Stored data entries

==========

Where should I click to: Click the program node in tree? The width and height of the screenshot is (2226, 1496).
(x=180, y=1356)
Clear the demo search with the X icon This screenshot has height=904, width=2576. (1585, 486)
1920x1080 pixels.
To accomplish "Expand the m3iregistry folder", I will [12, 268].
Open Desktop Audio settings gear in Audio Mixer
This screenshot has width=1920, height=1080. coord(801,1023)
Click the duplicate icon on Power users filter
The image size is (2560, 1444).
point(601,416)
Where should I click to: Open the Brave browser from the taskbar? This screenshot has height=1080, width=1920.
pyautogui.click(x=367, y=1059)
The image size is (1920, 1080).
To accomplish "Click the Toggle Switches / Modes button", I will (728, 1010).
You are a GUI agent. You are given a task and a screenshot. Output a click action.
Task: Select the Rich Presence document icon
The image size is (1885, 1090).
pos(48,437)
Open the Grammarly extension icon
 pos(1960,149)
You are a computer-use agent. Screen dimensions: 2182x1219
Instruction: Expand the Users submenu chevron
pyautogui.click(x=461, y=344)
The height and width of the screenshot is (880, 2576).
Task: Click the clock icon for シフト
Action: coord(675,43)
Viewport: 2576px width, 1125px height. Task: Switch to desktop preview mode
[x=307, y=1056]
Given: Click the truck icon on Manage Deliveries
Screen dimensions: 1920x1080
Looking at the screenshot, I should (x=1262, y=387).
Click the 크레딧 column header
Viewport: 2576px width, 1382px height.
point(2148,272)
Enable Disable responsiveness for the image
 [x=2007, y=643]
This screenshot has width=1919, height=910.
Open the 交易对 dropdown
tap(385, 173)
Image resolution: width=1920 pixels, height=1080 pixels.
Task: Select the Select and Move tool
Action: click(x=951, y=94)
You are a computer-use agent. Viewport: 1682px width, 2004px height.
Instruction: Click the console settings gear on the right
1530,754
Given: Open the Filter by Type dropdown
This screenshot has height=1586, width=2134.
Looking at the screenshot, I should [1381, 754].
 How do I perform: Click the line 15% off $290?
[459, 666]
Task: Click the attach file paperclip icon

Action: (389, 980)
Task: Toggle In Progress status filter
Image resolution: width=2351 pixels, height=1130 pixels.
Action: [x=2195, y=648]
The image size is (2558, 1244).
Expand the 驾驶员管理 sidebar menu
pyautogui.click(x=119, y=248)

==========

- _Work instruction_: Please copy out the data above exactly.

- _Finished exercise_:
Where should I click to: Click the program node in tree? The width and height of the screenshot is (2226, 1496).
(x=180, y=1356)
Clear the demo search with the X icon This screenshot has height=904, width=2576. (1585, 486)
1920x1080 pixels.
To accomplish "Expand the m3iregistry folder", I will [12, 268].
Open Desktop Audio settings gear in Audio Mixer
This screenshot has width=1920, height=1080. coord(801,1023)
Click the duplicate icon on Power users filter
The image size is (2560, 1444).
point(601,416)
Where should I click to: Open the Brave browser from the taskbar? This screenshot has height=1080, width=1920.
pyautogui.click(x=367, y=1059)
The image size is (1920, 1080).
To accomplish "Click the Toggle Switches / Modes button", I will (728, 1010).
You are a GUI agent. You are given a task and a screenshot. Output a click action.
Task: Select the Rich Presence document icon
The image size is (1885, 1090).
pos(48,437)
Open the Grammarly extension icon
 pos(1960,149)
You are a computer-use agent. Screen dimensions: 2182x1219
Instruction: Expand the Users submenu chevron
pyautogui.click(x=461, y=344)
The height and width of the screenshot is (880, 2576).
Task: Click the clock icon for シフト
Action: coord(675,43)
Viewport: 2576px width, 1125px height. Task: Switch to desktop preview mode
[x=307, y=1056]
Given: Click the truck icon on Manage Deliveries
Screen dimensions: 1920x1080
Looking at the screenshot, I should (x=1262, y=387).
Click the 크레딧 column header
Viewport: 2576px width, 1382px height.
point(2148,272)
Enable Disable responsiveness for the image
 [x=2007, y=643]
This screenshot has width=1919, height=910.
Open the 交易对 dropdown
tap(385, 173)
Image resolution: width=1920 pixels, height=1080 pixels.
Task: Select the Select and Move tool
Action: click(x=951, y=94)
You are a computer-use agent. Viewport: 1682px width, 2004px height.
Instruction: Click the console settings gear on the right
1530,754
Given: Open the Filter by Type dropdown
This screenshot has height=1586, width=2134.
Looking at the screenshot, I should [1381, 754].
 How do I perform: Click the line 15% off $290?
[459, 666]
Task: Click the attach file paperclip icon

Action: (389, 980)
Task: Toggle In Progress status filter
Image resolution: width=2351 pixels, height=1130 pixels.
Action: [x=2195, y=648]
The image size is (2558, 1244).
Expand the 驾驶员管理 sidebar menu
pyautogui.click(x=119, y=248)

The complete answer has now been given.